This hunk caught my eye, could res.eof == 0 explain those I/O errors?
/* Emulate the eof flag, which isn't normally needed in NFSv2
* as it is guaranteed to always return the file attributes
*/
if (hdr->args.offset + hdr->res.count >= hdr->res.fattr->size)
hdr->res.eof = 1;
On Mon, 2019-08-26 at 19:12 -0400, Jan Stancek wrote:
> ----- Original Message -----
> > On Mon, 2019-08-26 at 10:38 -0400, Jan Stancek wrote:
> > > ----- Original Message -----
> > > > Hi Jan and Cyril,
> > > >
> > > > On Mon, 26 Aug 2019 at 16:35, Jan Stancek <[email protected]>
> > > > wrote:
> > > > >
> > > > > ----- Original Message -----
> > > > > > Hi!
> > > > > > > Do you see this LTP prot_hsymlinks failure on linux next
> > > > > > > 20190823 on
> > > > > > > x86_64 and i386 devices?
> > > > > > >
> > > > > > > test output log,
> > > > > > > useradd: failure while writing changes to /etc/passwd
> > > > > > > useradd: /home/hsym was created, but could not be removed
> > > > > >
> > > > > > This looks like an unrelated problem, failure to write to
> > > > > > /etc/passwd
> > > > > > probably means that filesystem is full or some problem
> > > > > > happend
> > > > > > and how
> > > > > > is remounted RO.
> > > > >
> > > > > In Naresh' example, root is on NFS:
> > > > > root=/dev/nfs rw
> > > > >
> > > > > nfsroot=10.66.16.123:/var/lib/lava/dispatcher/tmp/886412/extr
> > > > > act-
> > > > > nfsrootfs-tyuevoxm,tcp,hard,intr
> > > >
> > > > Right !
> > > > root is mounted on NFS.
> > > >
> > > > > 10.66.16.123:/var/lib/lava/dispatcher/tmp/886412/extract-
> > > > > nfsrootfs-tyuevoxm
> > > > > on / type nfs
> > > > > (rw,relatime,vers=2,rsize=4096,wsize=4096,namlen=255,hard,nol
> > > > > ock,
> > > > > proto=tcp,timeo=600,retrans=2,sec=sys,mountaddr=10.66.16.123,
> > > > > moun
> > > > > tvers=1,mountproto=tcp,local_lock=all,addr=10.66.16.123)

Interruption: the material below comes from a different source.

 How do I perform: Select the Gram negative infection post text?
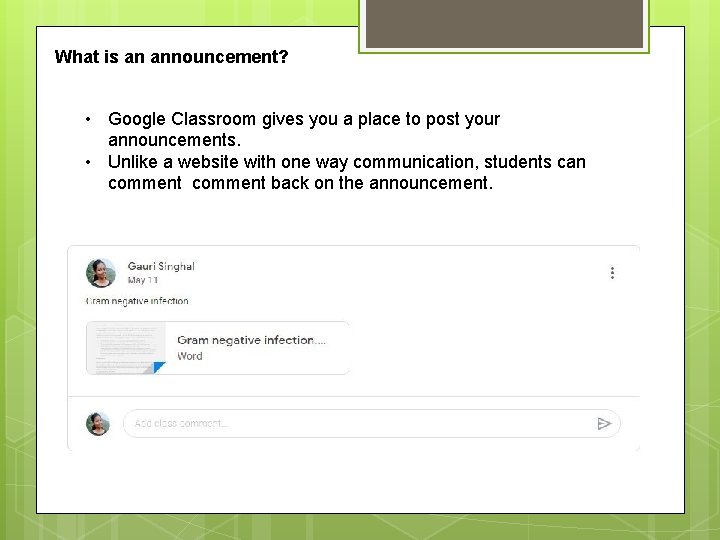(x=137, y=301)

> > > > > devtmpfs on /dev type devtmpfs
> > > > > (rw,relatime,size=3977640k,nr_inodes=994410,mode=755)
> > > > >
> >
> > The only thing I can think of that might cause an EIO on NFSv2
> > would be
> > this patch
> > http://git.linux-nfs.org/?p=trondmy/linux-nfs.git;a=commitdiff;h=627d48e597ec5993c4abb3b81dc75e554a07c7c0
> > assuming that a bind-related error is leaking through.
> >
> > I'd suggest something like the following to fix it up:
>
> No change with that patch,
> but following one fixes it for me:
>
> diff --git a/fs/nfs/pagelist.c b/fs/nfs/pagelist.c
> index 20b3717cd7ca..56cefa0ab804 100644
> --- a/fs/nfs/pagelist.c
> +++ b/fs/nfs/pagelist.c
> @@ -590,7 +590,7 @@ static void nfs_pgio_rpcsetup(struct
> nfs_pgio_header *hdr,
> }
>
> hdr->res.fattr = &hdr->fattr;
> - hdr->res.count = 0;
> + hdr->res.count = count;
> hdr->res.eof = 0;
> hdr->res.verf = &hdr->verf;
> nfs_fattr_init(&hdr->fattr);
>
> which is functionally revert of "NFS: Fix initialisation of I/O
> result struct in nfs_pgio_rpcsetup".
>
> This hunk caught my eye, could res.eof == 0 explain those I/O errors?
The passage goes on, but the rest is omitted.